EXTRAIT DE TEXTE:
□ □ □ □ □

Allemagne – France : le tandem s’équilibre
Je ne traiterai pas de l’Afrique cette semaine, mais des deux premières puissances économiques de l’Union européenne. Elles nous intéressent toutes les deux par leur situation actuelle et par leur évolution prévisible. Vous verrez que cette évolution comparée est étonnante.
Il s’agit, bien sûr, de l’Allemagne et de la France. Tout au long de ces dernières années, nous avons lu, entendu dire et répéter que l’Allemagne se portait bien, allant même de mieux en mieux, tandis que la France, qui avait été son alter ego, stagnait, se laissait distancer.
C’était exact et cela l’est encore dans une large mesure, comme le montrent les chiffres de la croissance économique, du pouvoir d’achat ou du chômage.
L’Allemagne, leader politique et économique de l’UE
La France est certes une puissance nucléaire, ce que l’Allemagne n’est pas et ne sera pas. Elle est également membre permanent du Conseil de sécurité de l’ONU et consacre à ses armées une part plus importante de son PIB que l’Allemagne. Mais celle-ci est au centre de l’Europe, s’est réunifiée et réformée au point de devenir le leader politique et économique de l’Union européenne.

□ □ □ □ □

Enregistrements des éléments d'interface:
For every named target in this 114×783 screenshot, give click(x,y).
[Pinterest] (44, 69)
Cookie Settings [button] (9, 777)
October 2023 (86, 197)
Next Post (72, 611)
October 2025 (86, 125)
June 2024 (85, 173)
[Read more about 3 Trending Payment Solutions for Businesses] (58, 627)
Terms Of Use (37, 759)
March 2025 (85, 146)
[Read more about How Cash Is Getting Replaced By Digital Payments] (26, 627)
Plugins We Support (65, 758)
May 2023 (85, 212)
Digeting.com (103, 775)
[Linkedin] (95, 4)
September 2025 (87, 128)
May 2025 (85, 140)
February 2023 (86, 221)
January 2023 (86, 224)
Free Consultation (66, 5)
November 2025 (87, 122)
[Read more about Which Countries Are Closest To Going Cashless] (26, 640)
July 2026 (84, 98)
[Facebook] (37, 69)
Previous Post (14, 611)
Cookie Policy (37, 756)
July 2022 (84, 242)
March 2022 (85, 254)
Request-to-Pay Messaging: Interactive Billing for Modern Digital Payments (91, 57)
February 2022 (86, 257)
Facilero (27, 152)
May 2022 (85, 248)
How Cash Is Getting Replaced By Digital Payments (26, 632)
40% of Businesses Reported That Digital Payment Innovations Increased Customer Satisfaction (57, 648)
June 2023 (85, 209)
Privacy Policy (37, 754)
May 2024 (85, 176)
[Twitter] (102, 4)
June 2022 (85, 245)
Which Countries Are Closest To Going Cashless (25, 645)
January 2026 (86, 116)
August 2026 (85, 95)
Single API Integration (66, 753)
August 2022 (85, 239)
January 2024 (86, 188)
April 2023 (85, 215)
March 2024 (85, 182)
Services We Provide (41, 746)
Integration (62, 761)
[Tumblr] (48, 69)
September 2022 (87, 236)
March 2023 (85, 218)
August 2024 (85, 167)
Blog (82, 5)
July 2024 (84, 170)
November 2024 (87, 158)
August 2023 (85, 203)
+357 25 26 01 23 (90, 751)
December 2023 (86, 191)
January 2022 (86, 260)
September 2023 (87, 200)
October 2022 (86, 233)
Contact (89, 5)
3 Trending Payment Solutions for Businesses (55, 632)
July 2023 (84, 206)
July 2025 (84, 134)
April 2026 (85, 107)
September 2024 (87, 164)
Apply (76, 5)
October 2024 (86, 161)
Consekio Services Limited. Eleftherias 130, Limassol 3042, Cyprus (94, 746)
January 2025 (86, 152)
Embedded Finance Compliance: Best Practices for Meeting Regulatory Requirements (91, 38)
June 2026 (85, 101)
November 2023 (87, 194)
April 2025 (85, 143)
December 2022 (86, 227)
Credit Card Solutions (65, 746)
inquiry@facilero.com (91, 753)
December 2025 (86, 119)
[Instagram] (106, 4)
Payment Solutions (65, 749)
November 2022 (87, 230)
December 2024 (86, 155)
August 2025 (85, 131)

□ □ □ □ □

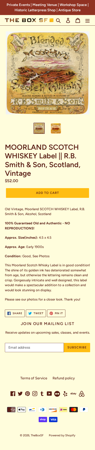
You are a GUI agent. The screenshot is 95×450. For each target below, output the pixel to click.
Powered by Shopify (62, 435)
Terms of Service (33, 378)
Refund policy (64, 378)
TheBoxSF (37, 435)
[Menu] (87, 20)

□ □ □ □ □

D'après le texte sur l'Allemagne et la France, à quel titre la France siège-t-elle au Conseil de sécurité de l'ONU ?

Elle en est membre permanent.